Please take the lines from the one holding "[button] (9, 33)" through the one holding "[Northwestern Medicine on TikTok] (20, 2143)" in the data below and copy them exactly.

Data for this task:
BEGIN
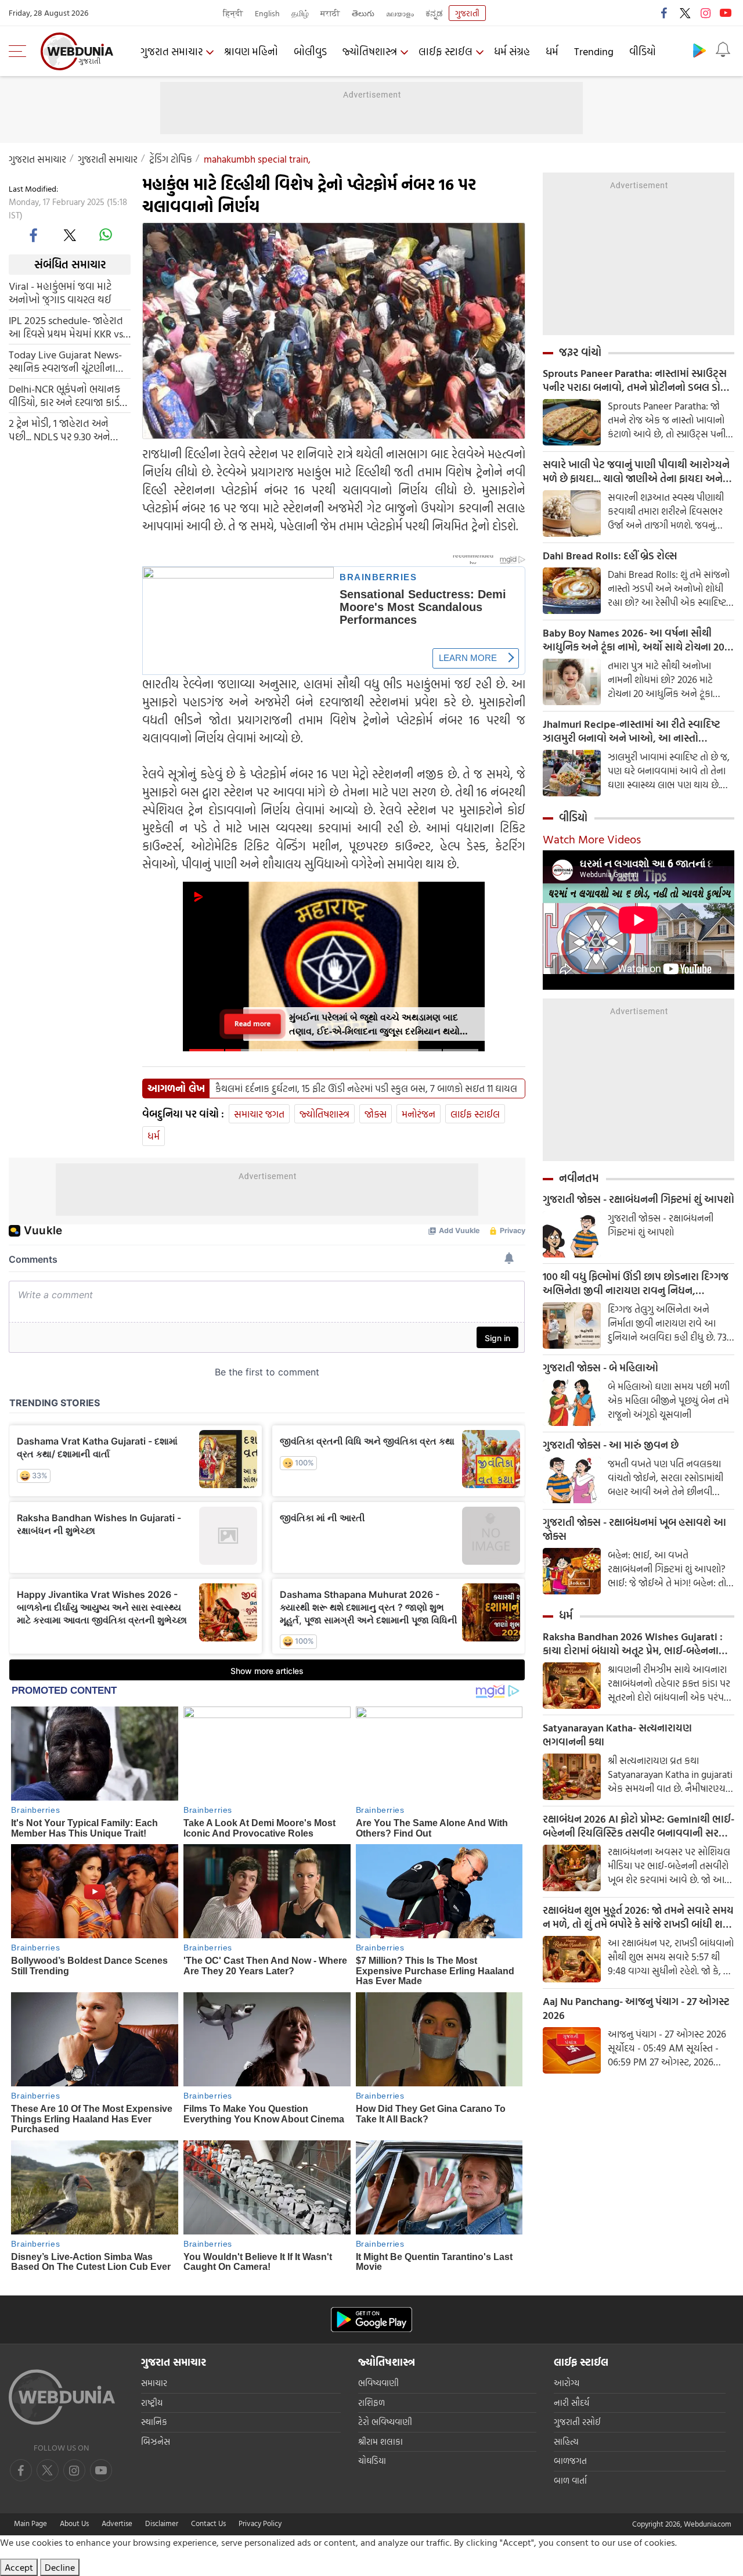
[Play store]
END
BEGIN
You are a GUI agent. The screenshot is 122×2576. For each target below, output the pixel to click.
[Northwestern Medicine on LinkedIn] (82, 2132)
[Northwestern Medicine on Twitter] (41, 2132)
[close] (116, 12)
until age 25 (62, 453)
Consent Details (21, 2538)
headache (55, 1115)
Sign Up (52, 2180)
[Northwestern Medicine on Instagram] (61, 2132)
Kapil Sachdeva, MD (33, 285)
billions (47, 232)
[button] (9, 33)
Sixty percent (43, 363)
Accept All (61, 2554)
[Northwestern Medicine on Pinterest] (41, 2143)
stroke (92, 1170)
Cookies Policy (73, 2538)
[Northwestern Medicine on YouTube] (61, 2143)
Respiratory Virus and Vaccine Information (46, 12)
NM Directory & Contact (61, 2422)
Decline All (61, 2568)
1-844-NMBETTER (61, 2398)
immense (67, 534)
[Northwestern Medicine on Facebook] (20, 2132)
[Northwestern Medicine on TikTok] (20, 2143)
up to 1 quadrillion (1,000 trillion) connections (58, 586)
END
Written answer:
[button] (9, 33)
Sixty percent (43, 363)
Accept All (61, 2554)
[Northwestern Medicine on Pinterest] (41, 2143)
stroke (92, 1170)
Cookies Policy (73, 2538)
[Northwestern Medicine on YouTube] (61, 2143)
Respiratory Virus and Vaccine Information (46, 12)
NM Directory & Contact (61, 2422)
Decline All (61, 2568)
1-844-NMBETTER (61, 2398)
immense (67, 534)
[Northwestern Medicine on Facebook] (20, 2132)
[Northwestern Medicine on TikTok] (20, 2143)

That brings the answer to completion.